Re: Advice on MTA blacklist
On Tue, 9 Oct 2007, Jo Rhett wrote: | Right, but transparent proxy of SMTP connections is available in even the | lowest end firewalls now (like free ones you get with service). OK. | And very few clients will complain if they aren't required to do SMTP | auth, which means that the user will never know that their session was | intercepted. Yes again. Of course the best solution is for clients to always submit on port 465/587, and hope that's allowed out by the hotels / mobile connectivity providers. ( as per the relevant recommendations ) Your server then enforces encryption and SMTP-AUTH, and the SSL will (hopefully) defeat any man-in-the-middle attacks by trans-proxies.

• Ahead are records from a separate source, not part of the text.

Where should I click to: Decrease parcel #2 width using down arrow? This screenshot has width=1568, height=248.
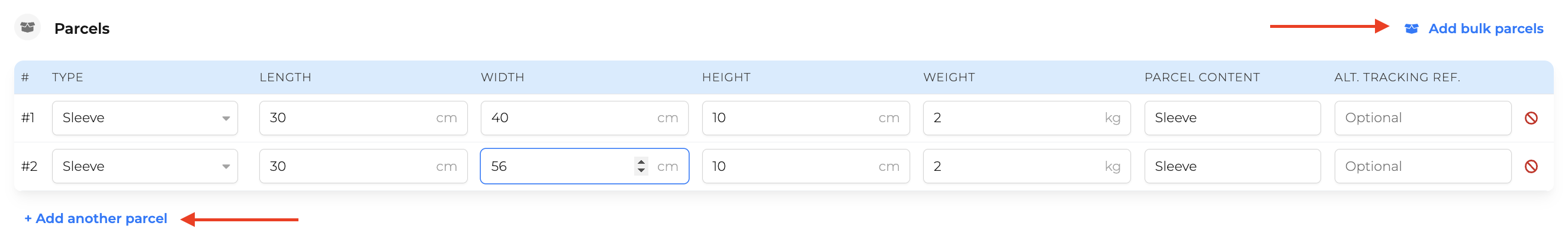pos(641,171)
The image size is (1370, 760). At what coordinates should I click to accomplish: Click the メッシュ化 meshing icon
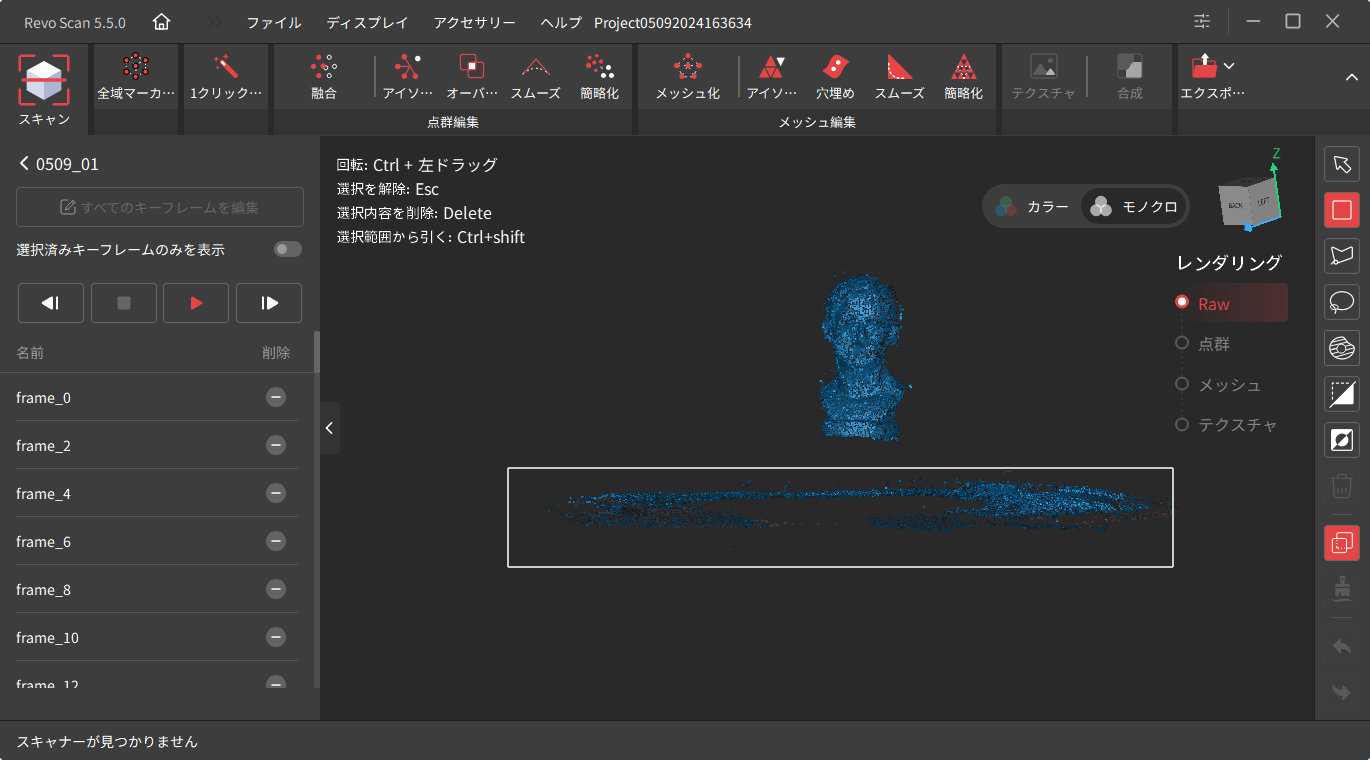click(x=687, y=68)
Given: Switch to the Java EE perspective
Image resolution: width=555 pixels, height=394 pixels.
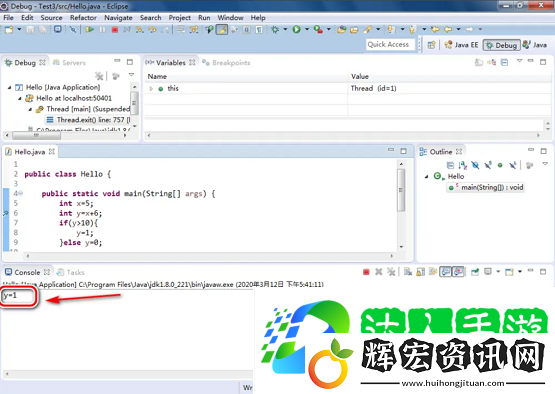Looking at the screenshot, I should 462,45.
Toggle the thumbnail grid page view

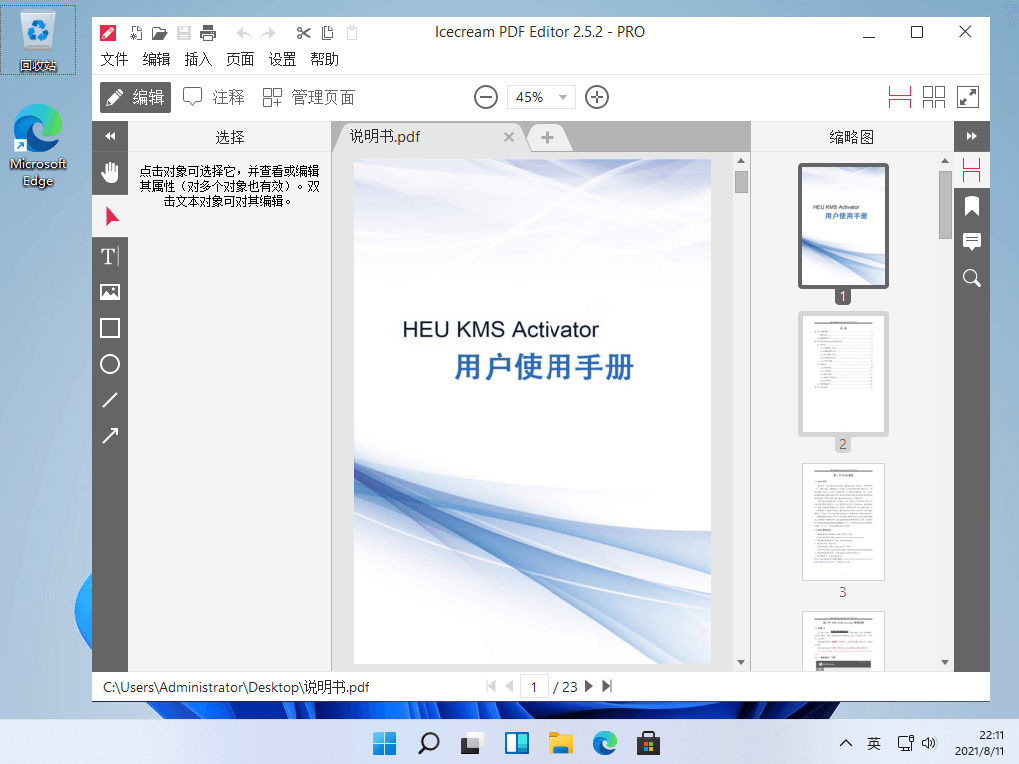934,97
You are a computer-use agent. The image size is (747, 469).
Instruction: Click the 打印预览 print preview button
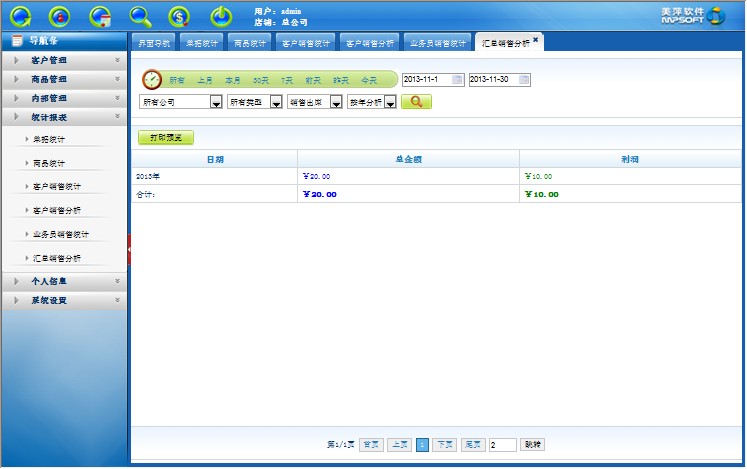pos(166,138)
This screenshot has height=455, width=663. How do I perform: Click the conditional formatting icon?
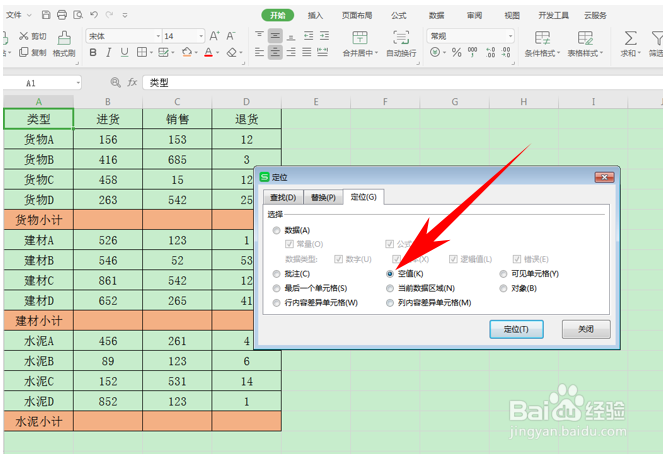(542, 38)
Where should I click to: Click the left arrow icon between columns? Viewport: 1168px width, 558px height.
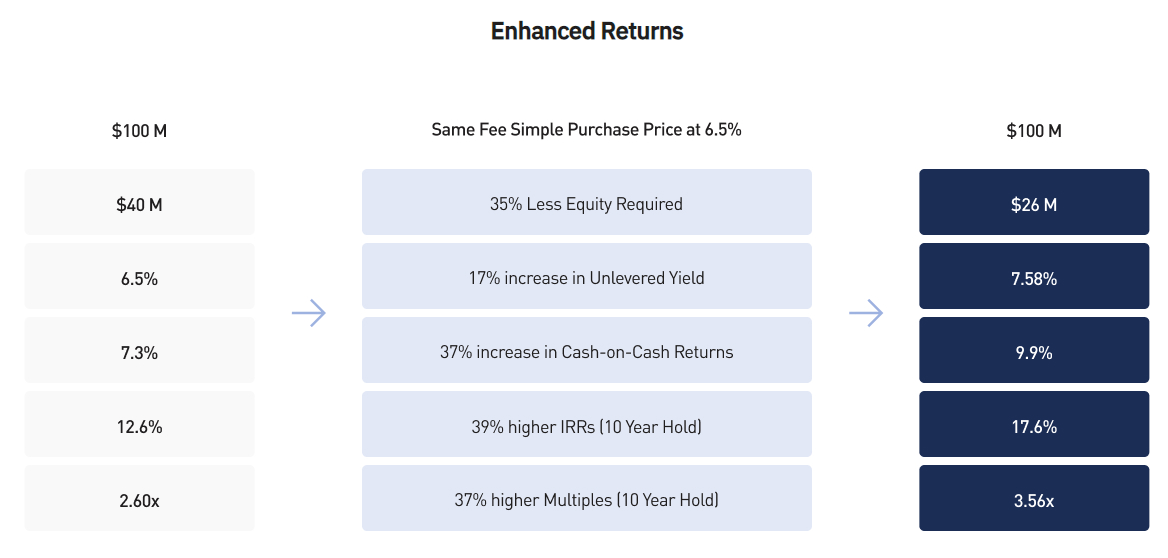click(x=308, y=313)
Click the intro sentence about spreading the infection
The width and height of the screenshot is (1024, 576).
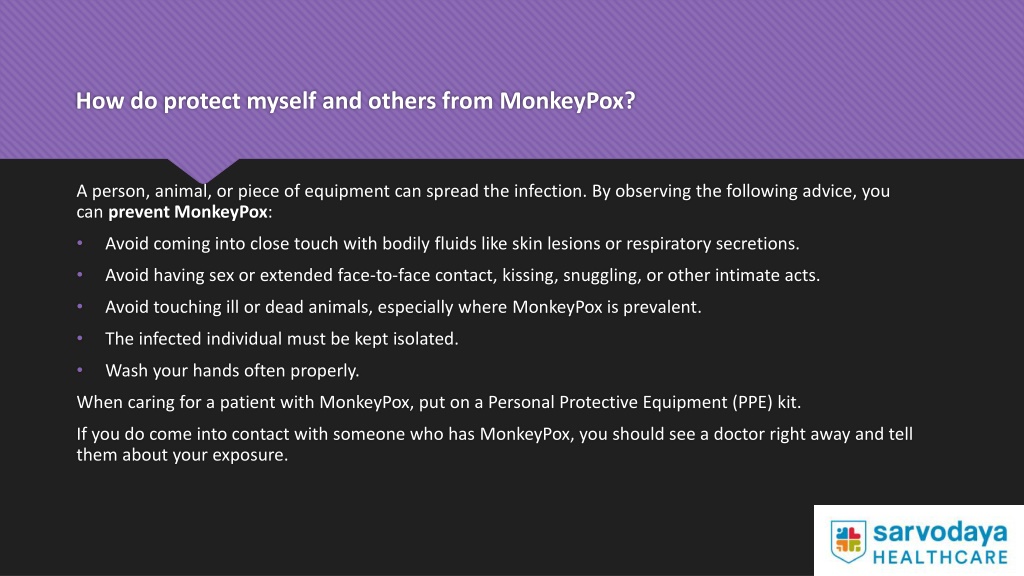(483, 201)
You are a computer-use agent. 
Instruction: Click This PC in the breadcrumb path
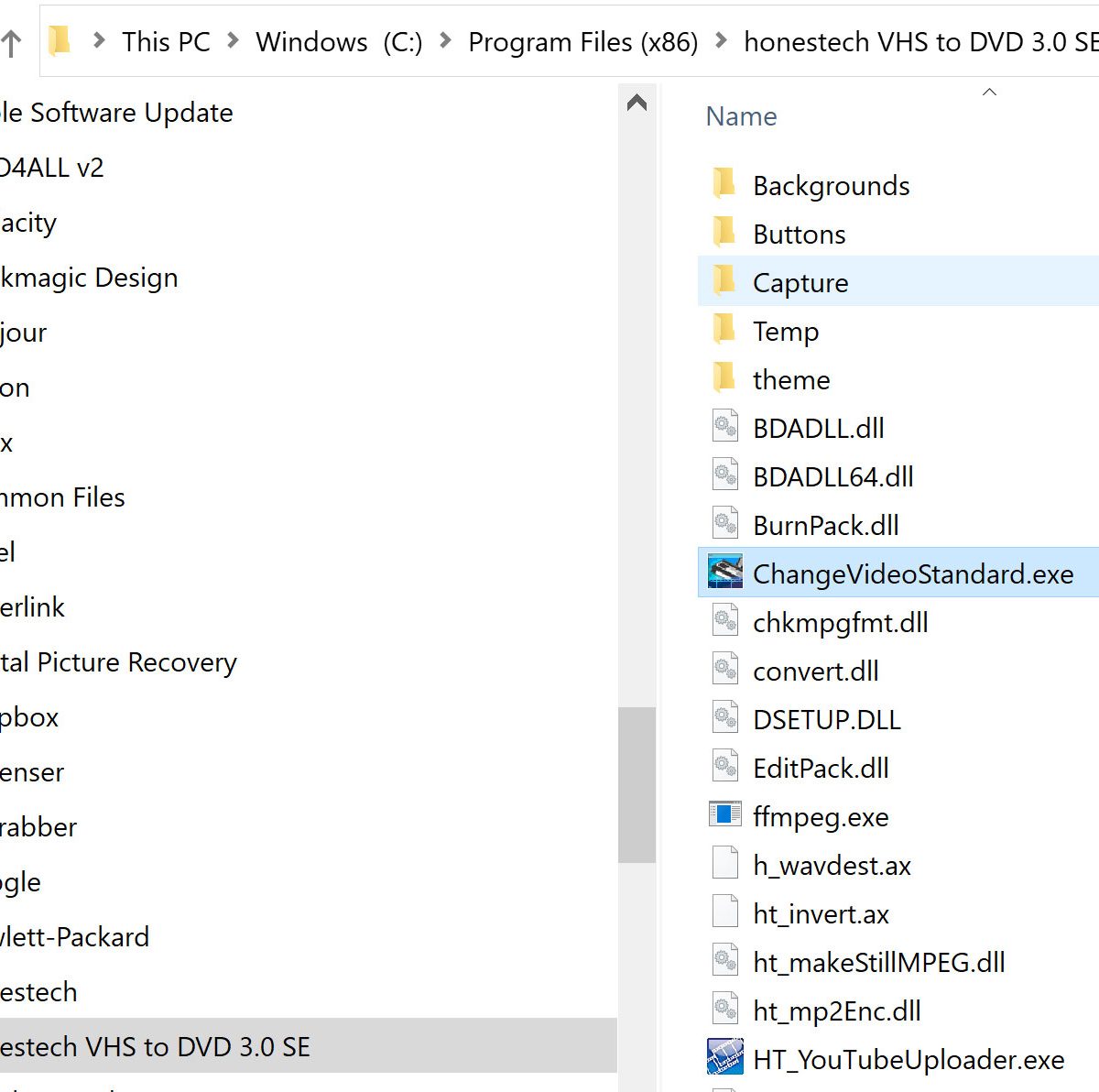[x=166, y=42]
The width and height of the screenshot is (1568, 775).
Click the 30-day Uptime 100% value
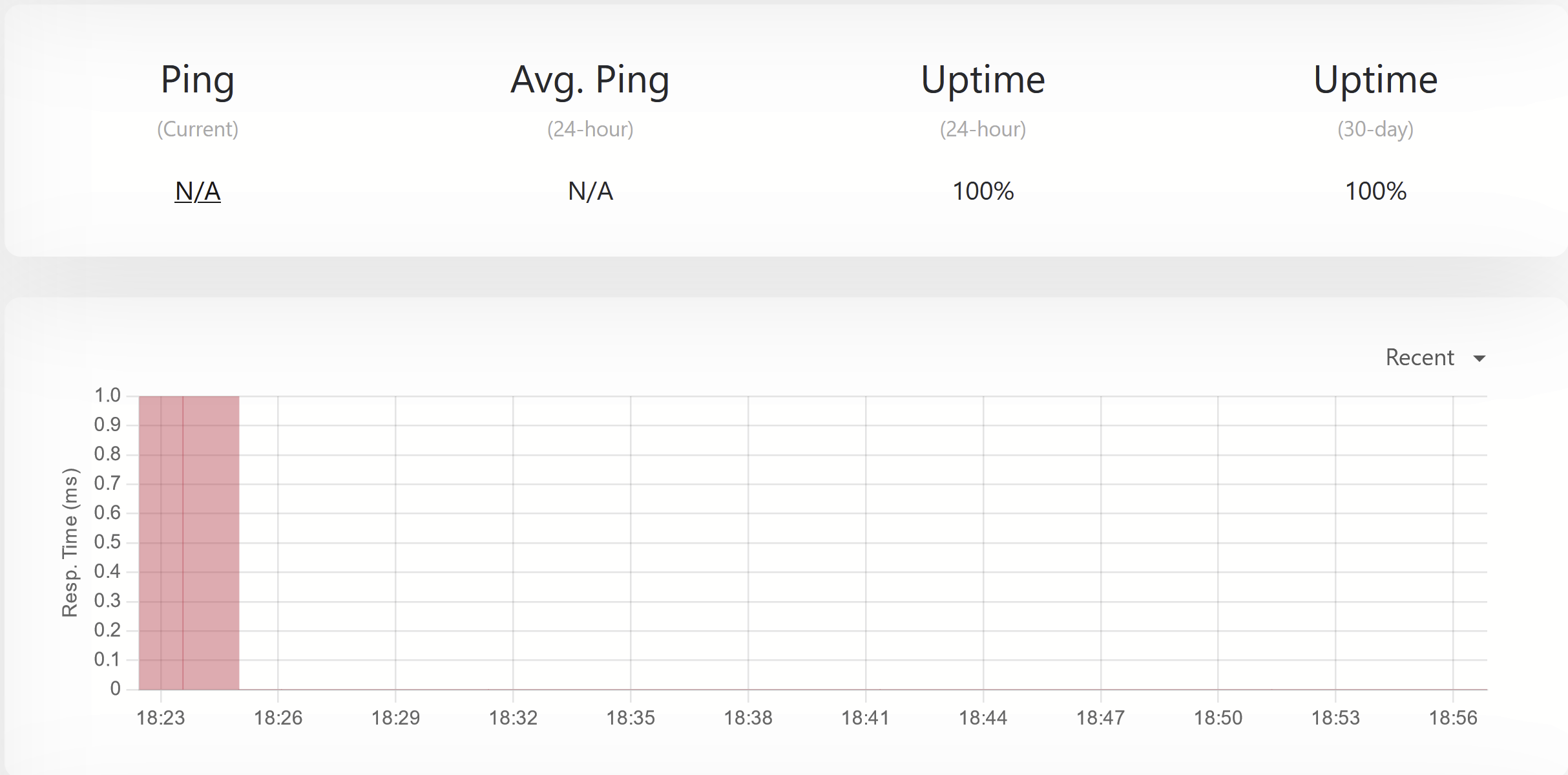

Re: Advice on MTA blacklist
On Oct 9, 2007, at 3:52 PM, Chris Edwards wrote: However, even assuming your user *is* using the *berry server or the verizon transparent proxy, then mails they send will in the main emerge from a legit mail server run by grown-ups, which is far far less likely to be blacklisted then a user sending direct from a hotel connection or mobile dynamic IP etc etc. Right, but transparent proxy of SMTP connections is available in even the lowest end firewalls now (like free ones you get with service). And very few clients will complain if they aren't required to do SMTP auth, which means that the user will never know that their session was intercepted. Yes, this means man-in-the-middle is trivial. No kidding. Beat up the mail client creators. -- Jo Rhett Net Consonance : consonant endings by net philanthropy, open source and other randomness
Re: Advice on MTA blacklist
On Oct 9, 2007, at 4:22 PM, Chris Edwards wrote: Of course the best solution is for clients to always submit on port 465/587, and hope that's allowed out by the hotels / mobile connectivity providers. Fairly often not. I've been lucky with T-Mobile, but Sprint and Verizon apparently block it randomly. East coast t-mobile users have had problems with blocking. Your server then enforces encryption and SMTP-AUTH, and the SSL will (hopefully) defeat any man-in-the-middle attacks by trans-proxies. That's exactly the problem I am reporting. A lot of mail clients don't enforce SSL connections, so man in the middle is silently accepted. Only T-bird can be configured to not work any other way, TTBOMK. And this is irrelevant for proprietary systems like Crackberry which use only their own servers, and Verizon which has modified software to use their own servers, etc etc. As more and more people do more and more of their e-mail from hand- held devices, this problem only gets worse. -- Jo Rhett Net Consonance : consonant endings by net philanthropy, open source and other randomness
Re: Advice on MTA blacklist
Chris Edwards wrote: On Tue, 9 Oct 2007, Jo Rhett wrote: | Both Crackberry and Verizon force you to use their mail servers. Some other | data providers are now doing transparent proxy on outbound e-mail. In short, | the user can't always control that. True, to an extent. I don't know about the *berry, but imagine/hope that verizon allow encrypted SMTP-AUTH out on the appropriate alternate port (465/587). Do they ? mobiles are special (and *berry servers can be whitelisted if you need that). but in the desktop domain, blocking 587 is plain silly. and even if done, nothing prevents you from using an other port, say 10587. an no, there is no universal proxy (people find it hard to proxy known multi-channel protocols. how about proprietary ones ;-p). However, even assuming your user *is* using the *berry server or the verizon transparent proxy, then mails they send will in the main emerge from a legit mail server run by grown-ups, which is far far less likely to be blacklisted then a user sending direct from a hotel connection or mobile dynamic IP etc etc. agreed. I would also add that putting mail in a quarantine (be that a Junk folder) doesn't help much if the said quarantine is so full of junk that the recipient doesn't check it. and in this case, it is worst because mail just disappeared (with an smtp reject, the sender has a chance to notice, and maybe do something). So rejecting some spam at SMTP time helps keeping the quarantine/Junk_folder usable.